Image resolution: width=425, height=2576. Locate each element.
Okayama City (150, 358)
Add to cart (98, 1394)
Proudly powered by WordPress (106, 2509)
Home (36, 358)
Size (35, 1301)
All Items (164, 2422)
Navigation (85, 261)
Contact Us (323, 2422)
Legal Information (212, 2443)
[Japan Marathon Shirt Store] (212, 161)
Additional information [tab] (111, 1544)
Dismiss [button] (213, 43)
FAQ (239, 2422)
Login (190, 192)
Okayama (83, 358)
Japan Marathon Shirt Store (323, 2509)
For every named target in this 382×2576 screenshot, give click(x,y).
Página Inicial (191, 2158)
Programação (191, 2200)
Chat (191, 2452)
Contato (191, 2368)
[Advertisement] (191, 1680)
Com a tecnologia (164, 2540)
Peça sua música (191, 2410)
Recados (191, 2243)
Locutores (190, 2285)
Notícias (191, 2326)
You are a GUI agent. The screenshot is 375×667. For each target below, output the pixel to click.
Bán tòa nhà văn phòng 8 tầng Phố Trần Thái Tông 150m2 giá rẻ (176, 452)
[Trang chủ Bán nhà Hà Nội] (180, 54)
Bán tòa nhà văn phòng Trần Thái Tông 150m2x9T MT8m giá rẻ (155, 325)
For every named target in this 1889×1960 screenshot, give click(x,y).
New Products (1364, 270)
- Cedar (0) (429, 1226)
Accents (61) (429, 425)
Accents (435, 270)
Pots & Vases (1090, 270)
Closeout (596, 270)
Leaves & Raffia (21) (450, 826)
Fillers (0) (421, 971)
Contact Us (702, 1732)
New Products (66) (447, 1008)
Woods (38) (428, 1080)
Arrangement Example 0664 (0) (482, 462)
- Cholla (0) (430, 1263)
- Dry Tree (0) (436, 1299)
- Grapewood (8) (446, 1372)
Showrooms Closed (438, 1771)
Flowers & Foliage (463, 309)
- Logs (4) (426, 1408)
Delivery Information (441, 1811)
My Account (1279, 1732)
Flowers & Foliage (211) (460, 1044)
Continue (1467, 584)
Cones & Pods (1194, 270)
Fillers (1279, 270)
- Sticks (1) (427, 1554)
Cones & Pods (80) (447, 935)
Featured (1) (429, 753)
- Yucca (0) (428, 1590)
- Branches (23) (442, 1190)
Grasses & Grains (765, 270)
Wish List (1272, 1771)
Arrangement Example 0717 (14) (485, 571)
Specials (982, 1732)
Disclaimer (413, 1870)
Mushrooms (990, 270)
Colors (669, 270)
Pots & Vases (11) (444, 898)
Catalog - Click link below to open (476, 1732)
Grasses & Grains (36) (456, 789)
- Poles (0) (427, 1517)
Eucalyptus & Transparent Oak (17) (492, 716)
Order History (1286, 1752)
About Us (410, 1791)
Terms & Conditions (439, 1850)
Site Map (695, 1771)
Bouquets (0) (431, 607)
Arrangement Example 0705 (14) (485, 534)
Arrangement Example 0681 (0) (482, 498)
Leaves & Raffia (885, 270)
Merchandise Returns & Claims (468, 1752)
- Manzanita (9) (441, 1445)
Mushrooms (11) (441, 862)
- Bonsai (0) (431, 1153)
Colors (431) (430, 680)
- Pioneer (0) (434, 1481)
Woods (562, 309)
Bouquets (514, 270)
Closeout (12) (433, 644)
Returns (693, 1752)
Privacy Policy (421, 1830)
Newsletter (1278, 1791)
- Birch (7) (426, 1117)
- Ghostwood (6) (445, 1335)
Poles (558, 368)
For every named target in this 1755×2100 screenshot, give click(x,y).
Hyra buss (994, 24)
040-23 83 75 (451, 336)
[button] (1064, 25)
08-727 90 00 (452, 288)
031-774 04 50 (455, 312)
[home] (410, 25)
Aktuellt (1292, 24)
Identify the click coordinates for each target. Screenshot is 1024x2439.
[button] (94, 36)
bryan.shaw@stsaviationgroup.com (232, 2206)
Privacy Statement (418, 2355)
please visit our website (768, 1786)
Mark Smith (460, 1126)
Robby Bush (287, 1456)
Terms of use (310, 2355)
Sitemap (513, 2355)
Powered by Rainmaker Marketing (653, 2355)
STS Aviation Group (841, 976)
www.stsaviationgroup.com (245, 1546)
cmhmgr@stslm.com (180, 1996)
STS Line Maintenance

----

§ **Task statement**:
Reproduce, exactly and with both ends included, every line from the one that contains "Eucalyptus & Transparent Oak (17) (492, 716)" to the end of the listing above.

§ **Task result**:
Eucalyptus & Transparent Oak (17) (492, 716)
Order History (1286, 1752)
About Us (410, 1791)
Terms & Conditions (439, 1850)
Site Map (695, 1771)
Bouquets (0) (431, 607)
Arrangement Example 0705 (14) (485, 534)
Arrangement Example 0681 (0) (482, 498)
Leaves & Raffia (885, 270)
Merchandise Returns & Claims (468, 1752)
- Manzanita (9) (441, 1445)
Mushrooms (11) (441, 862)
- Bonsai (0) (431, 1153)
Colors (431) (430, 680)
- Pioneer (0) (434, 1481)
Woods (562, 309)
Bouquets (514, 270)
Closeout (12) (433, 644)
Returns (693, 1752)
Privacy Policy (421, 1830)
Newsletter (1278, 1791)
- Birch (7) (426, 1117)
- Ghostwood (6) (445, 1335)
Poles (558, 368)
For every named target in this 1755×2100 screenshot, give click(x,y).
Hyra buss (994, 24)
040-23 83 75 (451, 336)
[button] (1064, 25)
08-727 90 00 (452, 288)
031-774 04 50 (455, 312)
[home] (410, 25)
Aktuellt (1292, 24)
Identify the click coordinates for each target. Screenshot is 1024x2439.
[button] (94, 36)
bryan.shaw@stsaviationgroup.com (232, 2206)
Privacy Statement (418, 2355)
please visit our website (768, 1786)
Mark Smith (460, 1126)
Robby Bush (287, 1456)
Terms of use (310, 2355)
Sitemap (513, 2355)
Powered by Rainmaker Marketing (653, 2355)
STS Aviation Group (841, 976)
www.stsaviationgroup.com (245, 1546)
cmhmgr@stslm.com (180, 1996)
STS Line Maintenance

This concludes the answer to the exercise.